AIM OF THE TASK: Reproduce the listing exactly. Omit pictures.

DATASET CONTENT:

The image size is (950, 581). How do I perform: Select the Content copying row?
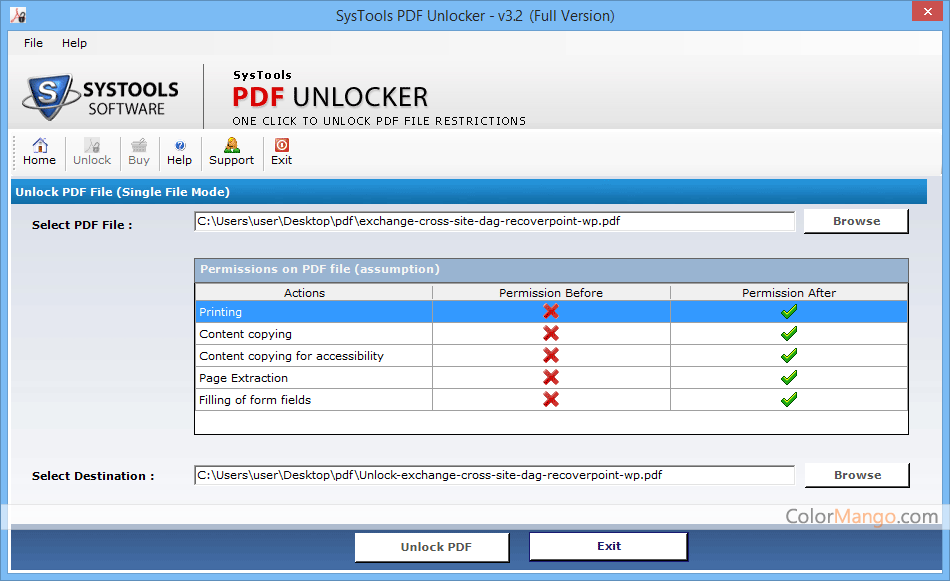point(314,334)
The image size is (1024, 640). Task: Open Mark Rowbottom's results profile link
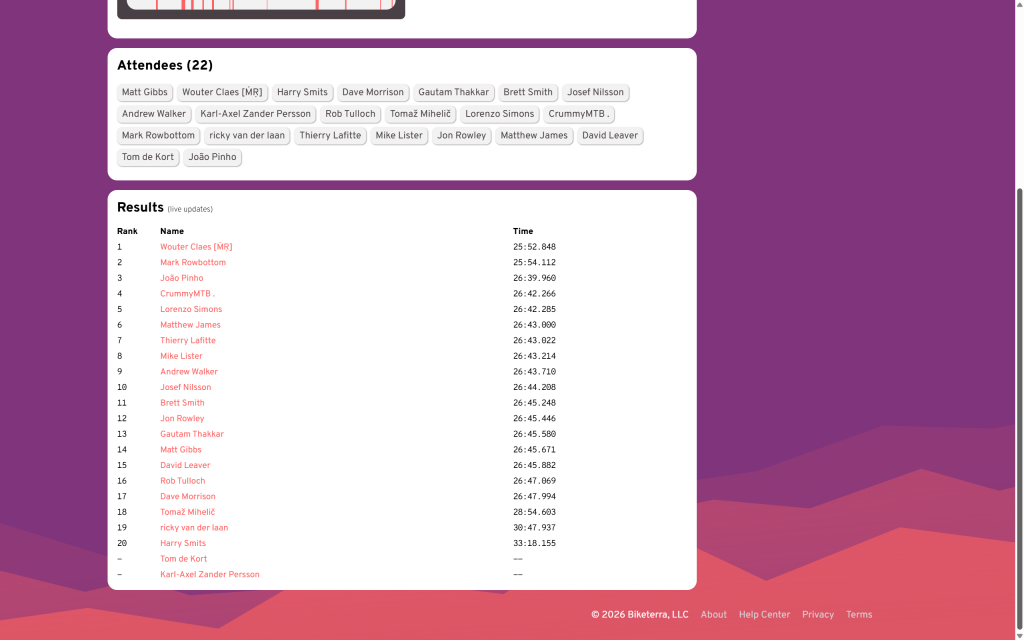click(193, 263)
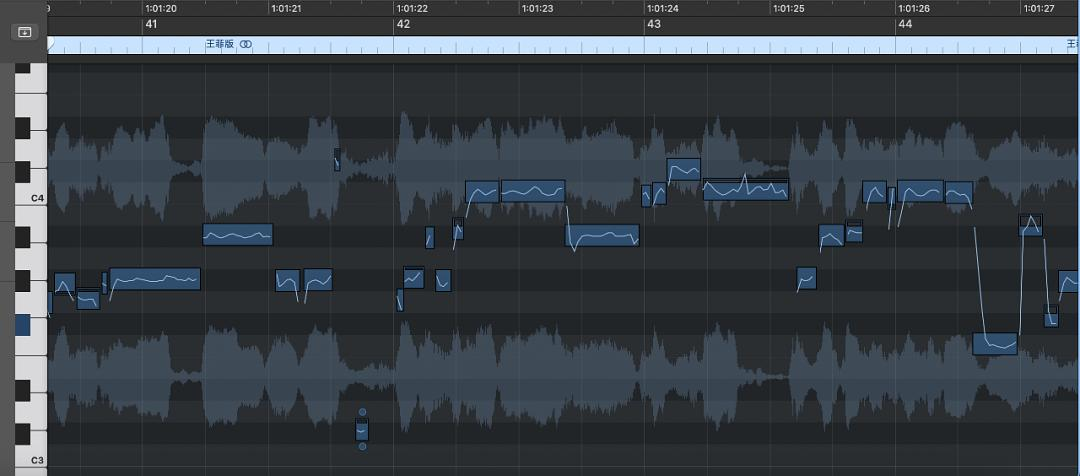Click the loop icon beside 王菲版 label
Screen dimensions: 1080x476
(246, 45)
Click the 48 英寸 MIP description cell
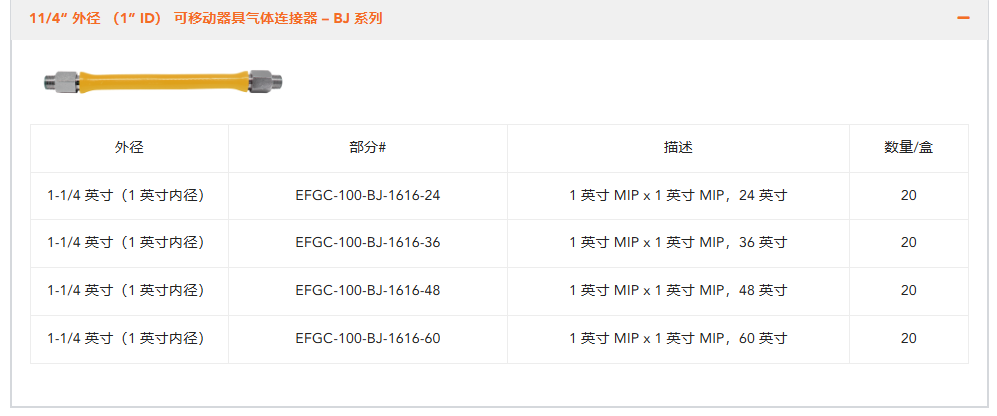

RESPONSE BELOW:
The image size is (950, 581). How do I perform: Select the Content copying row?
point(314,334)
The image size is (1024, 640). Task: Open Mark Rowbottom's results profile link
click(193, 263)
Click the loop icon beside 王菲版 label
Screen dimensions: 1080x476
(246, 45)
Click the 48 英寸 MIP description cell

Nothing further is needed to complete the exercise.